А помнить «оставленные места» — как же, как же, помню. Даже четко вижу облупленный голубой газетный киоск на троллейбусной остановке «Площадь Свободы». В отечестве водилась несравненная по противности оттенка голубая масляная краска — помните? Ею крыли стены приемных в поликлиниках, а между окнами в простенке полагался кремовый бюст Ильича и фикус с вывихнутыми суставами.

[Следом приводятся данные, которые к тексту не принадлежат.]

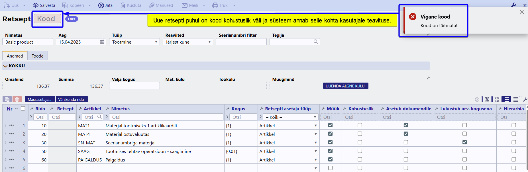Close the Vigane kood error notification
Screen dimensions: 528x172
coord(521,12)
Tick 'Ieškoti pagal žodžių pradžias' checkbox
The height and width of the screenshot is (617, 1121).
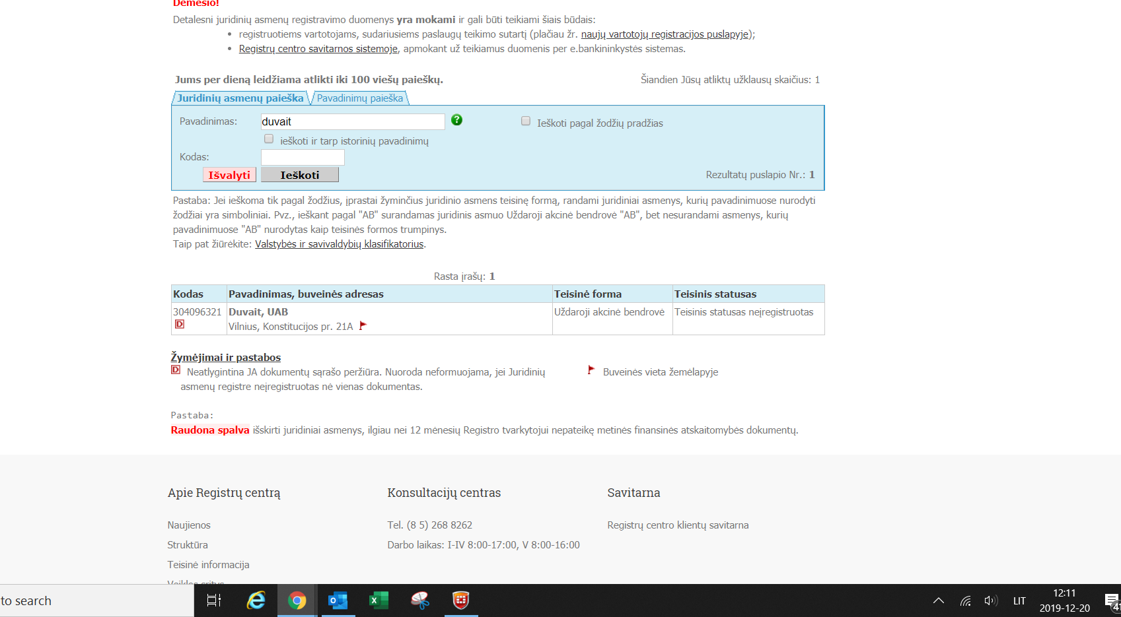[526, 121]
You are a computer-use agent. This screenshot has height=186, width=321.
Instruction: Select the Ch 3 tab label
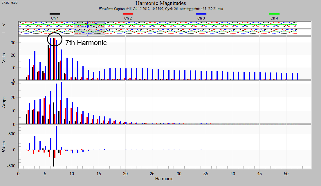tap(201, 18)
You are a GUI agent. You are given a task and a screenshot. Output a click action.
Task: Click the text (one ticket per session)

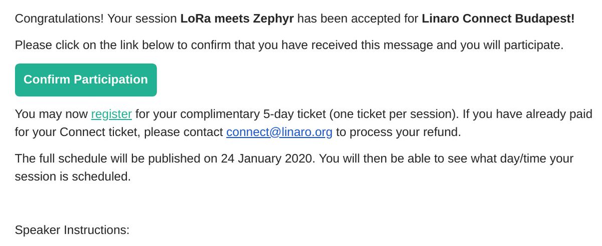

Сбоку наклеены лучшие люди и неугасимо светится витраж «желудочно-кишечные инфекции». Ох, какая тоска и жесткие стулья, какое ощущение пойманности! Этой же голубой красочкой красили фанерные шайбы, «чайные домики» социализма, где мужчина мог стряхнуть груз проблем, ощутить себя личностью и отдаться древнему ритуалу. Не торопясь оценить скупую красоту традиционной граненой посуды, строгую функциональность интерьера. Там чувствительный, как самурай, к вопросам чести алкоголик вскрикивал: «Ты меня уважаешь?!» — и всегда, ты понимаешь, всегда уважали. «Ромашка», «Росинка», «Фиалка» — сентиментальный человек в исполкоме придумывал шайбам имена. Голубыми были и киоски «Союзпечати» — около них всегда дул ветер, устраивая на земле поп-шоу листов выкинутой «Правды», перекошенных картонных стаканчиков от мороженого и мелких цветных кордебалетных бумажек разночинного происхождения. Авангардное искусство ветра. На площади Свободы в лысоватом скверике сидят полукругом бабки с детьми и сумками — перед ними гранитный, в стиле сурового конструктивизма, памятник напрасным жертвам революции 1905 года. Дети, обдирая коленки, бессмысленно лезут на гладкие гранитные кубы и параллелограммы. Куда карабкаетесь, дети, перед вами же стена! Время от времени вразвалку подходит милиционер и жестом сгоняет мелких нарушителей. Если сесть с лицевой стороны монумента жертвам на троллейбус или же с изнанки дождаться трамвая, то прибудешь к тому месту, где стоял странный дом нелепой и горькой судьбы — мутное зеркало российских временных лет. Там, в двух барских комнатах замшелой коммуналки долго шло и быстро миновало мое глупое отрочество и безрассудная юность. Там умер мой отец, не перенеся очередного отказа на выезд якобы в Израиль — в одночасье инфаркт и инсульт. Он был высоким, седым, замкнутым человеком с суровой внешностью — они-то и есть самые что ни на есть хрустальные вазы.

Вскоре после его смерти и дому пришел конец — разорили, разобрали, вырыли котлован и бросили. Место это, тихое и в самом центре, приглядели для постройки спецгостиницы. Проект был одобрен, даже фонды выделили, но тут замаячили смутные времена — перестройка. А перестройка — стройке враг.

Уже с визой в кармане пришла я ветреным апрельским днем на это место, постояла перед безобразной ямой с талой водой и глиной. Никакой особенный сантимент к сердцу не прихлынул — ничего уж не осталось. Глина и сырой ветер, гнилая весна. Даже почки на березе распуститься не могут — сил нет. Да и я уж несколько лет жила по другому адресу, а теперь уезжала насовсем — на вдох-выдох воздуха не хватало в родимых местах. Вот пришла — и попрощаться-то не с чем. Сбоку подковылял старенький, весь проспиртованный, как анатомический препарат, дядь Миша Камаев с нашего же двора из соседнего флигеля. Узнал!

— Видала, что делается? Пиздец, дочка, всему! Да и я, гляди, стал никудышный. Бутылку только портвея за раз выпью — и все! Не могу уж больше. Уже и в вытрезвитель не берут, слышь. Витьку-козла берут, а меня — нет. Не нужен, стало быть. Капут. Помирать пора. «Волжское плодовое» теперь только с часу, а на Тоньку — она, кого знает, давала с открытия, человеком была, — так спьяну настучали, фраера долбаные. Уволили. Перетряска у комсостава, ядрит его в печень. В кино уж пива не стало — куда дальше? Помирать пора, видно. И дом ваш бывший, вишь, снесли. Скажи, кому мешал-то?